NASA shoots for new human missions by 2017

(CNN) -- NASA plans to capture an asteroid and start sending astronauts aloft again by 2017, even with a tighter budget, the U.S. space agency announced Wednesday.

The Obama administration is asking Congress for just more than $17.7 billion in 2014, down a little more than 1% from the nearly $17.9 billion currently devoted to space exploration, aeronautics and other science.

The request includes $105 million to boost the study of asteroids, both to reduce the risk of one hitting Earth and to start planning for a mission to "identify, capture, redirect, and sample" a small one.

"This mission allows us to better develop our technology and systems to explore farther than we ever have before ... to places humanity has dreamed of for as long as I've been alive," NASA Administrator Charles Bolden told reporters.
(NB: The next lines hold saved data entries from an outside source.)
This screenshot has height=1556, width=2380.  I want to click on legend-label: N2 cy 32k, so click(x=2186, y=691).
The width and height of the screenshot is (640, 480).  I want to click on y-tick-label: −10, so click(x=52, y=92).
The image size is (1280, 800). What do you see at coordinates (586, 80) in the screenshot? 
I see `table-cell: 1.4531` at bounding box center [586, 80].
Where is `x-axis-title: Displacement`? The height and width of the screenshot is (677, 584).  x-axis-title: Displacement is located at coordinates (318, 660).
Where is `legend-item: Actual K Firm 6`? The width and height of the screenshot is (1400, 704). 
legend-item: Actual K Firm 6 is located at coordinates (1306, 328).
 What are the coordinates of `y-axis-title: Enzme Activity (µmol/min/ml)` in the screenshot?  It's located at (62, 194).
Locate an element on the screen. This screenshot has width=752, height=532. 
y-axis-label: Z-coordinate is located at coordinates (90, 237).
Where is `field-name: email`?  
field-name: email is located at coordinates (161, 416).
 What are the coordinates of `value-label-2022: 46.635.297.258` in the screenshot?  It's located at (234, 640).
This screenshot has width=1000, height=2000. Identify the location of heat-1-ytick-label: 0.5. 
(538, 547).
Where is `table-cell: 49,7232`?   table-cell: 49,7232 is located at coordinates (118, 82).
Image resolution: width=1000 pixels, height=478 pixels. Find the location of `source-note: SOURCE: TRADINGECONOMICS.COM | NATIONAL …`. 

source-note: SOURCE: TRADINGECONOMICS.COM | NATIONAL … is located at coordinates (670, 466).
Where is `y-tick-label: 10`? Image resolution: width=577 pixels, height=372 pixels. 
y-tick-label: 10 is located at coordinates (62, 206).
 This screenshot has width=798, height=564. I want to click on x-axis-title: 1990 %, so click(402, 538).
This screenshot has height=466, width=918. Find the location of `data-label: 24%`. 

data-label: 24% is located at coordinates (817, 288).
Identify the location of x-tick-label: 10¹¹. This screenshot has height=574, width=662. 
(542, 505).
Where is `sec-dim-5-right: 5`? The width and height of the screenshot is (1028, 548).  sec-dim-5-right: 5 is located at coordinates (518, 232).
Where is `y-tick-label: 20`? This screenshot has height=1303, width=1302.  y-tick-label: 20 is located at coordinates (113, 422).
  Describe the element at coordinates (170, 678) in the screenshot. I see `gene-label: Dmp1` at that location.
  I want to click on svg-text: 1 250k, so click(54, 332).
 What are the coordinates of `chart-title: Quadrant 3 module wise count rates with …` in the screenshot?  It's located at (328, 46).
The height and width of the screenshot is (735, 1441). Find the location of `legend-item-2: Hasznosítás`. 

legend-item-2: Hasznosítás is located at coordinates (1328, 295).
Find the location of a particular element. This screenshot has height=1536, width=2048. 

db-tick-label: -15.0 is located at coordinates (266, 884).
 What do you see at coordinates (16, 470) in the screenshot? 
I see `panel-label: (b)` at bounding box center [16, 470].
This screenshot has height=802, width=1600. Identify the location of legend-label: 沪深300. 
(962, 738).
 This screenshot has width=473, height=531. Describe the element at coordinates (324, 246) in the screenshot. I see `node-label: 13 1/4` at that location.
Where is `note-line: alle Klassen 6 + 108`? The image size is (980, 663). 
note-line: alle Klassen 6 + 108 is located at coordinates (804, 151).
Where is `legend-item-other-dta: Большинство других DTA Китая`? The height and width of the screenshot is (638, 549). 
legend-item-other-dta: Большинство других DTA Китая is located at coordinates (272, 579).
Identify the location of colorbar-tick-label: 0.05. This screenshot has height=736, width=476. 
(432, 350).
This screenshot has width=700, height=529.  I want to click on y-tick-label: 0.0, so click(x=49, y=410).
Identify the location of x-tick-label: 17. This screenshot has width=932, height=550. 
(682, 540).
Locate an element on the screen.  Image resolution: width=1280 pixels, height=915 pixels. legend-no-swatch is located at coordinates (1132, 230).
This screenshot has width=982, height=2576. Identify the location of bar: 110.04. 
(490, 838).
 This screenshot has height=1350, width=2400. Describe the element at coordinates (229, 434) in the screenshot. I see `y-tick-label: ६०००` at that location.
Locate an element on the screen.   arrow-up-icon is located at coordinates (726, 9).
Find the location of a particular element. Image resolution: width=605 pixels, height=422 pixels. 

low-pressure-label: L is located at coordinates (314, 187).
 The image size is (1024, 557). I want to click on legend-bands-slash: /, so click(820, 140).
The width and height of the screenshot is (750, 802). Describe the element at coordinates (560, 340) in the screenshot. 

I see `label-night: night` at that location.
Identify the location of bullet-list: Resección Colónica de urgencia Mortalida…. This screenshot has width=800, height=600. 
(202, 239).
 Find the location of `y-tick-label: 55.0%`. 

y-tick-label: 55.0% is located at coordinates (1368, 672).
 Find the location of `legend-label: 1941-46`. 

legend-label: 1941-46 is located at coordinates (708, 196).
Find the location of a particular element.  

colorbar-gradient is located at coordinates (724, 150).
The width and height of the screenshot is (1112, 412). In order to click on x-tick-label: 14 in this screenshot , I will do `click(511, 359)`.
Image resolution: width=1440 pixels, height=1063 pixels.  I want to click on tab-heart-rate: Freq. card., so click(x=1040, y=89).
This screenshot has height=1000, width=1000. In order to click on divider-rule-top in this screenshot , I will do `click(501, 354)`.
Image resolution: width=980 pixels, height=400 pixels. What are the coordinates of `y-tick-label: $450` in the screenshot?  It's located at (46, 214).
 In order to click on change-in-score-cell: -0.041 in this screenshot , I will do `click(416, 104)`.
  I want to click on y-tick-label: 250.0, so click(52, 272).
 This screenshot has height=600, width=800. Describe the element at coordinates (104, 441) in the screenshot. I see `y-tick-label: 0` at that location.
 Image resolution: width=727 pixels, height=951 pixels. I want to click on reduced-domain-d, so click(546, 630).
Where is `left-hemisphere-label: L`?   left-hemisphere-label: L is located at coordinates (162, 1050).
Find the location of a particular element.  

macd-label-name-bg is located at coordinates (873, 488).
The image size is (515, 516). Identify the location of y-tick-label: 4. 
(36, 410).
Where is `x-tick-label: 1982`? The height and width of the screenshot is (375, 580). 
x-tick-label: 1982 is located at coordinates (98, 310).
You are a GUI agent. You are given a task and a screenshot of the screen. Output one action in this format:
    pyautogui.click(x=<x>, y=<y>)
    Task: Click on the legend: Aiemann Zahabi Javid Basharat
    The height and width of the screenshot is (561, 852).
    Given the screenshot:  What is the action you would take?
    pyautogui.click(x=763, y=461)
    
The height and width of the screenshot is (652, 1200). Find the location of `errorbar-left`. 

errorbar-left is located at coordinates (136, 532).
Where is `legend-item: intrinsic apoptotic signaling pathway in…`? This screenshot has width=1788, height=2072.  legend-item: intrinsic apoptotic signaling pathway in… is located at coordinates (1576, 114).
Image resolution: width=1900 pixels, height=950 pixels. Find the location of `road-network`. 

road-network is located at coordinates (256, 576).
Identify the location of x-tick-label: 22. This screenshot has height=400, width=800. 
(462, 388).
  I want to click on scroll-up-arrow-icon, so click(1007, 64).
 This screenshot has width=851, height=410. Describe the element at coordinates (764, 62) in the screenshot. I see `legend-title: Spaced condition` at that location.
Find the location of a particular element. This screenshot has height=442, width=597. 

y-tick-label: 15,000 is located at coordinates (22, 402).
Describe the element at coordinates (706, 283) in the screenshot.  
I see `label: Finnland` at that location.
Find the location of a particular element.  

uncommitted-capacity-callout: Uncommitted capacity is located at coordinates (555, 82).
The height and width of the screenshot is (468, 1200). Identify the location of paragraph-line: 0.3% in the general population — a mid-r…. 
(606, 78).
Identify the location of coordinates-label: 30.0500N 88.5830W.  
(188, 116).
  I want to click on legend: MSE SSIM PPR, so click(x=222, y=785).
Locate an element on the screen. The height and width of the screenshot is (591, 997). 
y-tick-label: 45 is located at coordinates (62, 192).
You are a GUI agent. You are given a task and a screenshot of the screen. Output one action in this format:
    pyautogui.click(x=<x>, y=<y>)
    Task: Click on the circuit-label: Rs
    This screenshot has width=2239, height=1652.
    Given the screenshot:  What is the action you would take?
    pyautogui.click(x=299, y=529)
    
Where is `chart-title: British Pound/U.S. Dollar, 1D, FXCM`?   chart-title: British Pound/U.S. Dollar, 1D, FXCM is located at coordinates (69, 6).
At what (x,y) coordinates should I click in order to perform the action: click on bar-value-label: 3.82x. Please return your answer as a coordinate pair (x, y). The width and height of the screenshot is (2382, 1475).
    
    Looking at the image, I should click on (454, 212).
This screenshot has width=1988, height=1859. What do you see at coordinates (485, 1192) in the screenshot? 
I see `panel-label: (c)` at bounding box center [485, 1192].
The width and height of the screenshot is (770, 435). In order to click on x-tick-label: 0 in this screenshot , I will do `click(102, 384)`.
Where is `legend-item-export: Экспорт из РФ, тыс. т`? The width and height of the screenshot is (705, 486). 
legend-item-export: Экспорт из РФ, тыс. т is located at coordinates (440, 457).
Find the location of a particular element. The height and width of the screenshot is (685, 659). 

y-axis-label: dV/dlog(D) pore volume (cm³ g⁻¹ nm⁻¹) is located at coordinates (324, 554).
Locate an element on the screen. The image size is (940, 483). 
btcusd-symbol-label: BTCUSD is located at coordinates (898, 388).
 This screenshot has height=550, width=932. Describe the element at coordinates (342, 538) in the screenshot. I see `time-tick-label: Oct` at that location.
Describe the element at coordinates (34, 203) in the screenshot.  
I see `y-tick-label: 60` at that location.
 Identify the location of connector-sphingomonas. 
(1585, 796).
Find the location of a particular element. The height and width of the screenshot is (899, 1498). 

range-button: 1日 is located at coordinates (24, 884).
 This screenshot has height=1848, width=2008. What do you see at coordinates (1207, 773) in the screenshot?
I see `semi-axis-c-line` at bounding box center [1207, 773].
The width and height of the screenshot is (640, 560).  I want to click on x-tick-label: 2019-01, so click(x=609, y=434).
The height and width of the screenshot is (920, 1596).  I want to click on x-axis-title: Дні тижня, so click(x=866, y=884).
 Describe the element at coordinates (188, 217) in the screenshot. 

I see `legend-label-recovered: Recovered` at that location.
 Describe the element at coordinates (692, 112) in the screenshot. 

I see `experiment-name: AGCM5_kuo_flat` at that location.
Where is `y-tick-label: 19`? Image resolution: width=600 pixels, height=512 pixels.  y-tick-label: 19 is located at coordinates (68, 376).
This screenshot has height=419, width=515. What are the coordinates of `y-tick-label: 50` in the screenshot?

The request includes $822 million for the agency's Commercial Crew Program, its push to resume U.S. space flights through private companies by 2017. Bolden called that the "bottom-line" figure, warning that any cuts would mean delays. There are no current manned commercial missions.

While putting money into renewed human space flight efforts, the proposal cuts scientific research, particularly the study of the other planets in our solar system.

Planetary science takes a nearly $300 million hit compared to 2012, the last year detailed figures were available.